[Collected data entries]
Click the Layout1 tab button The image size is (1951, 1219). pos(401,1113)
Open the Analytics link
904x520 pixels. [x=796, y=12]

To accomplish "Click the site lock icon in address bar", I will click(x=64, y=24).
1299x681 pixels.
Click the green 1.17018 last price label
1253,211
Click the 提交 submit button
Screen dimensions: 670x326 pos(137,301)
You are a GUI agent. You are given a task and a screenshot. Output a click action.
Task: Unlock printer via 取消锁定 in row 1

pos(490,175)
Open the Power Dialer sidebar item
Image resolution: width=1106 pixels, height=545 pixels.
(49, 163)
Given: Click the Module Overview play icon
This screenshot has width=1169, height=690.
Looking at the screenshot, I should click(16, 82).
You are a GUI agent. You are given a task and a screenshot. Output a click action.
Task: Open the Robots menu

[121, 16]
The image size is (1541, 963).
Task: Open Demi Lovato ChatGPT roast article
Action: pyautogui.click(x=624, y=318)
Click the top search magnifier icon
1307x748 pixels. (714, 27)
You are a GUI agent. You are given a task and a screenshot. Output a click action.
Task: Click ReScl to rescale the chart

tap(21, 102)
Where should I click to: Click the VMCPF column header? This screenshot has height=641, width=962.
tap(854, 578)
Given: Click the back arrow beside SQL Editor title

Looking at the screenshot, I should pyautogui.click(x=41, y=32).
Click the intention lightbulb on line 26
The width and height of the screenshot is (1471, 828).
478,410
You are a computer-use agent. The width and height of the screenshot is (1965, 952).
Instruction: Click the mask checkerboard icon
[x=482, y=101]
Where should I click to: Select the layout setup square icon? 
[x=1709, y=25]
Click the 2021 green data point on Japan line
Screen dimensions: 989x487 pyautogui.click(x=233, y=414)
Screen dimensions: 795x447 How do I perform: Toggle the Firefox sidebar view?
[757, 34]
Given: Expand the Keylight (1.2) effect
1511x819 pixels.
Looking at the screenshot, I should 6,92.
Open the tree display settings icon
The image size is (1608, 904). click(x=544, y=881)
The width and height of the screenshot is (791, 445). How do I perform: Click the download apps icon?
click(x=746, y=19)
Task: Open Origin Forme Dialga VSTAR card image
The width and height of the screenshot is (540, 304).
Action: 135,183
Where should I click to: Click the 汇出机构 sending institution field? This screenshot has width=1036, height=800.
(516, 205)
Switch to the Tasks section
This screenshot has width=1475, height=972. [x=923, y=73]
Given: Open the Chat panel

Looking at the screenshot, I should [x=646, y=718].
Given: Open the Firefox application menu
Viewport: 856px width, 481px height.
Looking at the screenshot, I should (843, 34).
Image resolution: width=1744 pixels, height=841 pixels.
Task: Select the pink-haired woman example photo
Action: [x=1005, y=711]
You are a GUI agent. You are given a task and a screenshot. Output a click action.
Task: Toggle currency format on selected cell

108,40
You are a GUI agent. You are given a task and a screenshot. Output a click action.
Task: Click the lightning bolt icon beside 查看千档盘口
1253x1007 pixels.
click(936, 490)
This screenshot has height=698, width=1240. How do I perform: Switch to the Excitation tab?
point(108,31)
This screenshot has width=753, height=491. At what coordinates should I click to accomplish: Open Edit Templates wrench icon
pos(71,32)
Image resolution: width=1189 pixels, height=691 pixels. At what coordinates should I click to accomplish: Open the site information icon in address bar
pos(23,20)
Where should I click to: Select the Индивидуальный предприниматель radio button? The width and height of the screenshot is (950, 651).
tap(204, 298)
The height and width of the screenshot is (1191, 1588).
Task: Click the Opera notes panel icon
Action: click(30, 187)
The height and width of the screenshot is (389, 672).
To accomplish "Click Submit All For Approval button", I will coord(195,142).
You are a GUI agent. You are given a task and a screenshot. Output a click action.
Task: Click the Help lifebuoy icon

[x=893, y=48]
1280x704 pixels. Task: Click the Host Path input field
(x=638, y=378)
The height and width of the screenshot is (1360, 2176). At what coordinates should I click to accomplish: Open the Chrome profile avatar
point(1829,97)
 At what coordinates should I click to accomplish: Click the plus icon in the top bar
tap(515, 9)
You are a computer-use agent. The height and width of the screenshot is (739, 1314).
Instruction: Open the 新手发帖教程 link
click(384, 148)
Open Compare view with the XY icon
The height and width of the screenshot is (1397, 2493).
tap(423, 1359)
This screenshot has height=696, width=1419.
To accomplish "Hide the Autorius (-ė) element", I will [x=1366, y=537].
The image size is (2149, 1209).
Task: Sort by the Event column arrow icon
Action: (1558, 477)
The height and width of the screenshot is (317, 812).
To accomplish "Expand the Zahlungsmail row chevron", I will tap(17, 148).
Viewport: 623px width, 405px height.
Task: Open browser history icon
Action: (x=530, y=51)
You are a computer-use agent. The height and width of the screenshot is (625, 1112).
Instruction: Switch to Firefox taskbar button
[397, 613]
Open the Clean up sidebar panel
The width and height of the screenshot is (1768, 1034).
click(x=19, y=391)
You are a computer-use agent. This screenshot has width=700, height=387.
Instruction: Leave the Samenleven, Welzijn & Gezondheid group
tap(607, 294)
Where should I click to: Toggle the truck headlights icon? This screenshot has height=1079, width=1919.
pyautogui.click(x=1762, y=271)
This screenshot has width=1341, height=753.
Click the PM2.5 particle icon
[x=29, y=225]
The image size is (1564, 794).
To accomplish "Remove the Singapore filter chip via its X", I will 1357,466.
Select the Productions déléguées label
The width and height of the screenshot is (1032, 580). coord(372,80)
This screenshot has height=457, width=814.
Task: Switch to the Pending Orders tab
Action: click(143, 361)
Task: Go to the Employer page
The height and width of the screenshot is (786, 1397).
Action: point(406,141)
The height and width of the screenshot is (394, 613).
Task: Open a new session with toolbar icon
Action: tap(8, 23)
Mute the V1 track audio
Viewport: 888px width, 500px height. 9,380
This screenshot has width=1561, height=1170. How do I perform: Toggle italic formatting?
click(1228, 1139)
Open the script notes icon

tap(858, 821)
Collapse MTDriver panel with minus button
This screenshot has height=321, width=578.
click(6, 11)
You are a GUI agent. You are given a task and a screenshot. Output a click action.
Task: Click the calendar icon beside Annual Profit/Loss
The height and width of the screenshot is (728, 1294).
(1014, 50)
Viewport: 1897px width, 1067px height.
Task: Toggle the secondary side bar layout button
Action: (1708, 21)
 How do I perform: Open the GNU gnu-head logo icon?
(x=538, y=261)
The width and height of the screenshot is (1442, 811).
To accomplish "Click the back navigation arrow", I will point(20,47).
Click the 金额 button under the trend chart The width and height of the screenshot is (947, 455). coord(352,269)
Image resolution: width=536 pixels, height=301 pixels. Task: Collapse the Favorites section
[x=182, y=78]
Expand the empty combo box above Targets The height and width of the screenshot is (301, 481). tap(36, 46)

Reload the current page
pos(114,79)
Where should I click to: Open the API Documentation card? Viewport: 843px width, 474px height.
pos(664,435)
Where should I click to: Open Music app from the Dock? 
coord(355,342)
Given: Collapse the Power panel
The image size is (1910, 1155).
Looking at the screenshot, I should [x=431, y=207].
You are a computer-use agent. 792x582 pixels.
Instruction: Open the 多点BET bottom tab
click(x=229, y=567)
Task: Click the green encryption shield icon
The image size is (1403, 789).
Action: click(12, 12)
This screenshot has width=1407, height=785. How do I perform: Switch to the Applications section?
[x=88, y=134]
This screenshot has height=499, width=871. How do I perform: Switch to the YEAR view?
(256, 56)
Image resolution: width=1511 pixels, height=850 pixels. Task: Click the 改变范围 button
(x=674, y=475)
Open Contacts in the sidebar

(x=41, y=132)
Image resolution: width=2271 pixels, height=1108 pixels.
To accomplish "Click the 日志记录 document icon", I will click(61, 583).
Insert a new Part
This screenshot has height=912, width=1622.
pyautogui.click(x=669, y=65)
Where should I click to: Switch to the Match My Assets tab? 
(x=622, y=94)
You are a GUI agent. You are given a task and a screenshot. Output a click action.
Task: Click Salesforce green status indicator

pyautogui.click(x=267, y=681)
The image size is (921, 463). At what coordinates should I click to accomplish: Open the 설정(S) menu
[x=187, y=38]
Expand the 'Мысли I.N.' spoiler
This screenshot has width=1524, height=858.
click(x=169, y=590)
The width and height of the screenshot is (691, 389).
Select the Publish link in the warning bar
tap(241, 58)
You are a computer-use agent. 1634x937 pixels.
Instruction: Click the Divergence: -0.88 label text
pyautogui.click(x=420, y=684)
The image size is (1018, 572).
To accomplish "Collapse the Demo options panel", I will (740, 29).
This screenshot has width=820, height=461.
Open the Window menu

* [WORK INSTRUCTIONS] From the entries, report each line that includes the word "computer".

* [THE COMPLETED TASK]
You are a computer-use agent. The width and height of the screenshot is (1965, 952).
You are a computer-use agent. The height and width of the screenshot is (739, 1314).
You are a computer-use agent. The height and width of the screenshot is (625, 1112).
You are a computer-use agent. This screenshot has width=700, height=387.
You are a computer-use agent. 792x582 pixels.
You are a computer-use agent. 1634x937 pixels.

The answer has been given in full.